All that just goes to show that figures are only part of the story. Because it was a gorgeous run, even though the weather had not yet decided to play ball by being sunny. That came after I got home. I started off in the gloom and headed off up Potter Fell, by way of the first part of my normal River Loop route. The very preggers sheep were grazing contentedly as I trotted past and my friend (and fellow dogsbody for the Mountain Rescue Search Dogs) Peter's soppy old collie, Jess, came to see me for a stroke. 


Some 38 minutes of pretty continuous climbing later, I was astride the stile at the highest point, watching the clear sunny skies approaching over Windermere to the west. The wind was pretty cold up there; the temperature was only about 5 degrees, so the wind chill was noticeable.  I then dropped down to Staveley and came back along the River Kent, through the woods where the bulbs (possibly little narcissi) were poking through anticipating the forthcoming warmth before bursting into flower. 


At about mile 8 my legs and lower back had decided they'd had enough, and it felt as if I slowed considerably. Never mind, the river was flowing, swift and silent, the grass was getting greener as I watched and there was the unmistakeable feel of Spring in the air. It was good to be alive and so, so good to be able to be out running. It was the 12 March 2010 - one year ago - that I had my hernia diagnosed and my running ground to a halt....


The boiled egg was pretty good too. Especially as it was followed, in pretty short order, by lunch at the Punchbowl in Crosthwaite - one of the finest eateries in the Lake District and, therefore, the World!
Smileyrating 8.9/10

Monday, 7 March 2011

Lots of work to do, so only a little run today. I did the River Loop, which is my default run. It goes from the door, up one side of the river Sprint, across a bridge, and down the other side. Though, of course, this being the Lakes, the River is the only flat bit of it. The route climbs 154ft up and down.

It's mostly run on grassy footpaths with just a bit of road in it. 
It's 2.68 miles long (thanks Garmin) and I did it today in 26.07. This isn't very quick in absolute terms (my average moving pace was 09:23 min/mile), but on looking back at my Garmin records, my best time from a couple of years ago was 26.04 - so maybe I was close to my PB today!
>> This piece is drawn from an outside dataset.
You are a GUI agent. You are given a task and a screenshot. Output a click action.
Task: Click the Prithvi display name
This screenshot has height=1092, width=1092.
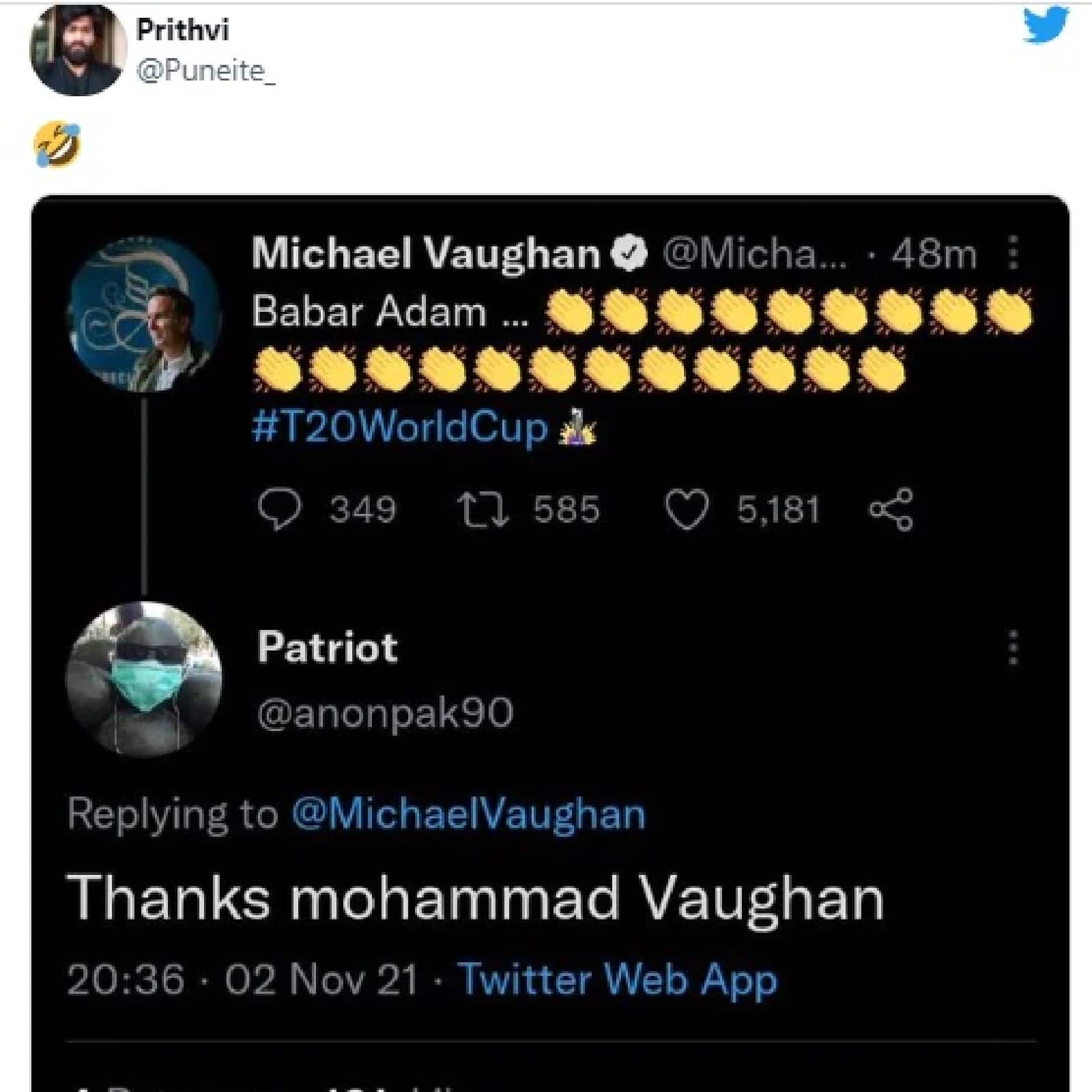(x=183, y=29)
I actually felt quite good too. I pushed up all the hills, tried to push over the tops and then did a couple of fartlek-y bits on the way back.

Not much to report other than I did it. Definitely more sheep about. It won't be long before we have the fun of lambs to look at (that'll slow things down a bit!) so it's a great time of year.
Smileyrating 8/10

Wednesday, 2 March 2011

I've just run a mile uphill. Admittedly it was the same 0.13 miles eight times over, but it all adds up. Yes! it was a sun-bathed Kenyan hills session today. And what a gorgeous day it was. It was only 5 deg. C, but the sun shone warmly on my back as I headed out to my hill rep field. Last time I was here it looked a bit different...


There's not much you can say about a hill session is there? I went up and down, in one continuous movement until I was knackered. Then I went home. It's one of those sessions where the benefits won't be felt until you find yourself easing up a hill that you normally struggle up.
He says hopefully.
Still, the fields are beginning to be populated by sheep now. The farmers are bringing them down to be nearer the farm to make it easier when they're lambing.  It's an exciting time of year.